Application Notes - High Voltage Power Supplies
"No, you touch it". HVPS output fall and discharge times explained.
When working with high voltage power supplies knowing about output fall and discharge times can be helpful. Consider this information as only providing additional details on power supply functionality. This application note by itself is not adequate "safety training" for the proper setup and use of a HVPS. Please refer to the complete safety information provided with our products.
Typically, high voltage is created by controlling an inverter that feeds a step up transformer which is connected to a voltage multiplier circuit. This multiplier circuit (an arrangement of capacitors and diodes) uses the principle of charging and discharging capacitors on alternate half cycles of the AC voltage, where the output is the sum of these capacitor voltages in series. By definition, the voltage multiplier circuit is capacitive in nature and has the ability to store and hold charge.
For the sake of efficiency, any internal current paths to ground are minimized. Typically the only resistive path connecting the output of the supply to ground is the high impedance voltage feedback divider string. This feedback divider generates the low level, ground referenced, voltage feedback signal used to control and regulate the supply.
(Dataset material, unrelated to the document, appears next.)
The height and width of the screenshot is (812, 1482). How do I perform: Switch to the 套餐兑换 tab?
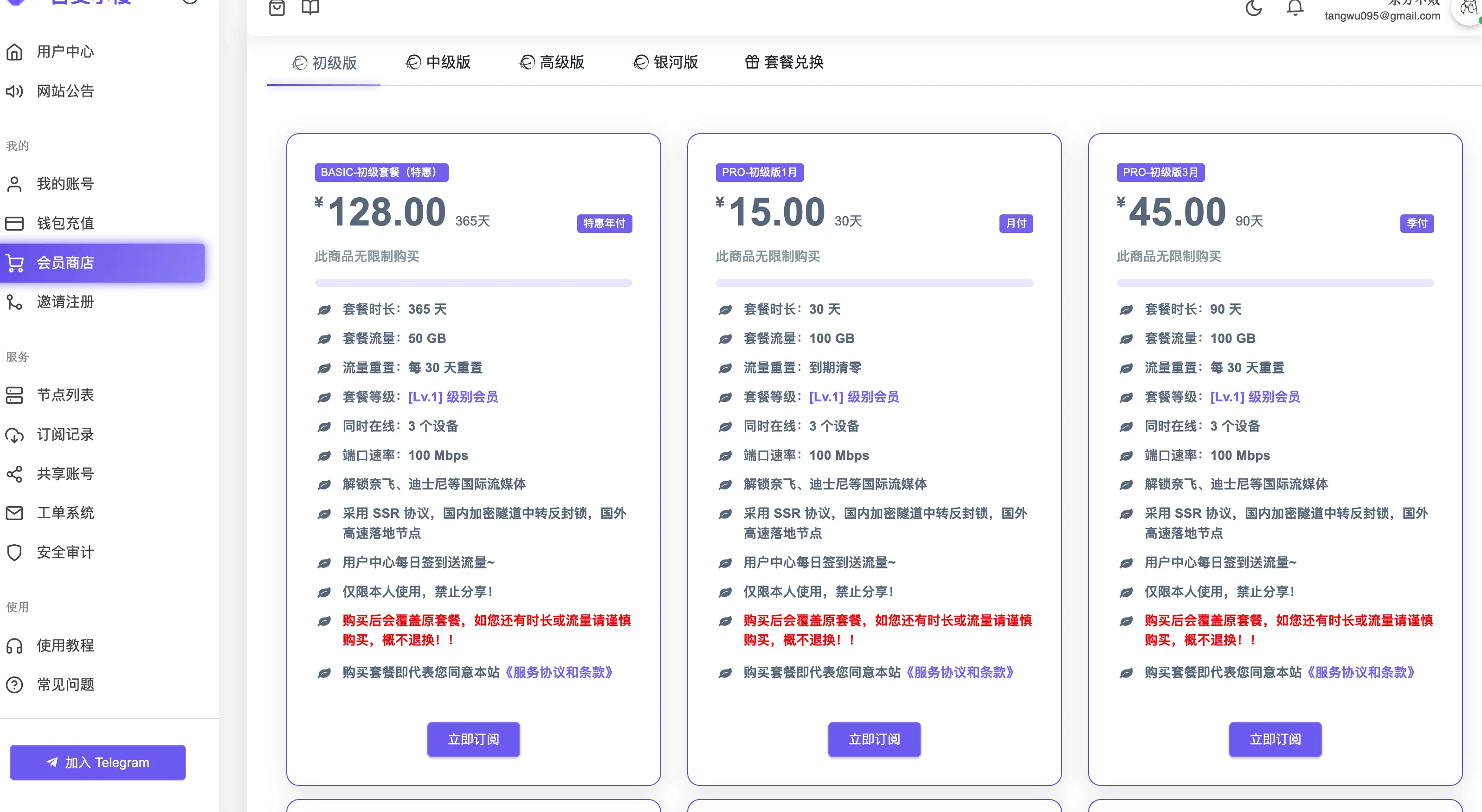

Due to the orientation of the diodes in the multiplier assembly, a positive polarity supply can only source current; it has no ability to sink current. So the feedback divider string becomes the only discharge path for the output during a "no-load" condition. Let's look at a typical unit's value of multiplier capacitance and feedback divider resistance to see what kind of no load RC discharge time constants we're talking about.
|SL60P300||0-60kV, 0- 5mA, 300 watts
C multiplier = 2285pF R feedback = 1400MΩ
RC = (2285pF) (1400MΩ) = 3.199 seconds
5 RC time constants required to approach zero (˜1.2%)
(5) (3.199 seconds) = 15.995 seconds
The above example illustrates how under a no load condition it can take considerable time for the output to discharge. If an external load is left connected to the supply's output, the discharge time constant can be shortened considerably. For this reason HVPS fall times are termed to be "load dependant". Keep this in mind when working with your next HVPS.